To get solution for well from 0 to L ,I should make the transformation x $\to$ x+L/2

There for odd n:
$\psi= \sqrt{\frac{2}{L}} cos(n\pi (x+L/2)/L)$
$= \sqrt{\frac{2}{L}} cos(n\pi x/L)cos(n\pi /2) - sin(n\pi x/L)sin(n\pi /2)$
$=-\sqrt{\frac{2}{L}}sin(n\pi x/L)$

For even n:
$\psi= \sqrt{\frac{2}{L}} sin(n\pi (x+L/2)/L)$
$= \sqrt{\frac{2}{L}} (sin(n\pi x/L)cos(n\pi /2) + cos(n\pi x/L)sin(n\pi /2) )$
$= \sqrt{\frac{2}{L}}(-1)^{n/2} sin(n\pi x/L)$

How to combine them?

 

[PeroK]

To get solution for well from 0 to L ,I should make the transformation x →\to x+L/2

You must be careful with this technique. Which $x$ is which?

In fact, you ended up with them the wrong way round. Instead, try:

$x' = x + L/2$

Where $x'$ is the new variable that runs from $0$ to $L$.

(Note that this means that $x = x' - L/2$. Which is not what you did.)

 

[vanhees71]

Also note that phase factors don't play any role. Defining the system to live in $[0,L]$ the boundary value at $x=0$ tells you $\psi(0)=0$, which leads to the ansatz $\psi(x)=A \sin(k x)$ for the energy eigenfunctions, then the other boundary condition tells you
$$\psi(L)=A \sin(k L)=0,$$
from which you get $k \in \pi \mathbb{N}/L$. Thus the complete set of eigenfunctions is
$$\psi_n(L)=A \sin \left(\frac{n \pi x}{L} \right).$$
The factors $(-1)^j$ are phase factors which you can simply neglect, because they have no physical significance.

 

[Kaguro]

The factors (−1)j(-1)^j are phase factors which you can simply neglect, because they have no physical significance.

Yes, after understanding that x = x' - L/2 will be the correct transformation, I tried it again and got everything correct except this $(-1)^{n/2}$. Now if you say that it carries no significance and can be neglected, I have arrived at the correct answer! Thank you!

 

[PeroK]

Yes, after understanding that x = x' - L/2 will be the correct transformation, I tried it again and got everything correct except this $(-1)^{n/2}$. Now if you say that it carries no significance and can be neglected, I have arrived at the correct answer! Thank you!

To explain this a bit more.

What you got was a specific case of:

$\psi(x') = \alpha_n \sqrt{\frac{L}{2}} \sin (\frac{n\pi x'}{L})$

Where $\alpha_n$ is a complex number of unit modulus (sometimes called the phase factor). In this case, you had $\alpha_n = \pm 1$, depending on $n$.

This is perfectly valid for a set of eigenfunctions. But, you are free to choose the phase factor to be simply $1$ in each case.
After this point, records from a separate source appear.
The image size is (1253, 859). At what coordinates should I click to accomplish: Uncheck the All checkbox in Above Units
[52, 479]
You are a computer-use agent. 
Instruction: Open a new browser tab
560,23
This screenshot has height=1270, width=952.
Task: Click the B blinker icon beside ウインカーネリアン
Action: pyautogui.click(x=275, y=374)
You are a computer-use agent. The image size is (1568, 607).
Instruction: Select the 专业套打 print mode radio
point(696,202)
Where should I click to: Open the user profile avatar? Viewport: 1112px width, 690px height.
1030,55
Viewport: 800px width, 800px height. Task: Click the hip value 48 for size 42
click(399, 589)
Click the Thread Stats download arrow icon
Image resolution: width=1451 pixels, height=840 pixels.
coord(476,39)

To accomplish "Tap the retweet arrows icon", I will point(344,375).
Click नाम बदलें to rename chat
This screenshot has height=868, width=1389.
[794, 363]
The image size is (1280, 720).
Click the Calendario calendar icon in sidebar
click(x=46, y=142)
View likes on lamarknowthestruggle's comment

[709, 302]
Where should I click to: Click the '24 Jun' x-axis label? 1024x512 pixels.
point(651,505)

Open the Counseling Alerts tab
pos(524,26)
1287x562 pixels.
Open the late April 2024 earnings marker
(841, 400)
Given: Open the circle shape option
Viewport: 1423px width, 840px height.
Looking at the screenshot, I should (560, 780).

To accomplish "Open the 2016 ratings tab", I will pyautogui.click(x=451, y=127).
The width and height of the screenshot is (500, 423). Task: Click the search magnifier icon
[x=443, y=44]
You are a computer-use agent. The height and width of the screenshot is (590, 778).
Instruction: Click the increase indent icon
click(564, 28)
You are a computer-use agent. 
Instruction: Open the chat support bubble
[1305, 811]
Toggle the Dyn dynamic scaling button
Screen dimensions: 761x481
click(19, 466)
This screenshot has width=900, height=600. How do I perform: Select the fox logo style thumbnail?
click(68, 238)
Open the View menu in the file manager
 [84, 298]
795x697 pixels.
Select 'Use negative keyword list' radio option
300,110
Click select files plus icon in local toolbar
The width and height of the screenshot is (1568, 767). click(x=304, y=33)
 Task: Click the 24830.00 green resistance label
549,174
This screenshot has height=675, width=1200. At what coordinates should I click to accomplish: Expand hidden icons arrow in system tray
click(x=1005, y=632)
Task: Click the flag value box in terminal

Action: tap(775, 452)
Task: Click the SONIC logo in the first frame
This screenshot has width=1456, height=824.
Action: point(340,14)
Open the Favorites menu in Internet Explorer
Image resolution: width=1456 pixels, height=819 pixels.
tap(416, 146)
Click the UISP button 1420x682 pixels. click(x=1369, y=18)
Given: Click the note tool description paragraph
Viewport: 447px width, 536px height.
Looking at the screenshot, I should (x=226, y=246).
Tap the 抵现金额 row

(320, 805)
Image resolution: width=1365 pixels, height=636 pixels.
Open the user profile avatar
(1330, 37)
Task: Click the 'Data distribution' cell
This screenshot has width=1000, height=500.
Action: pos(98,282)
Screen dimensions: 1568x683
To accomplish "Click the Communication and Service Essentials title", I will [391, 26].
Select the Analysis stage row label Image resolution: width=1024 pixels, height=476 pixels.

Hence, you have the simplest set of solutions:

$\psi(x') = \sqrt{\frac{L}{2}} \sin (\frac{n\pi x'}{L})$:

Note that can always do the opposite as well, and add any phase factors you want. For example, we could take your original solution:

$\psi (x) =\begin{cases} \sqrt{ \frac{2}{L}}cos(n\pi x/L) & \text{if n is odd} \\ \sqrt{ \frac{2}{L}}sin(n\pi x/L) & \text{if n is even} \end{cases}$

And, we could replace this with an alternative, equally valid set of eigenfunctions:

$\psi (x) =\begin{cases} i\sqrt{ \frac{2}{L}}cos(n\pi x/L) & \text{if n is odd} \\ (e^{i\theta_n})\sqrt{ \frac{2}{L}}sin(n\pi x/L) & \text{if n is even} \end{cases}$

This has all the same properties as your original solution. The only different is that we've added a phase factor to every function.

This is an important point, because when you have a set of eigenfunctions it can be very useful to choose a phase factor in a particular way. Often that some arbitrary complex number is real.

In any case, the point to remember is that you did not find the only possible unique set of solutions. You found a set of solutions, unique only up to the phase factor. You are free, therefore, to simplify or complicate your solution by changing the phase factors any way you like.

 

[Nikhil]

Thanks to you guys I was having exactly same doubt.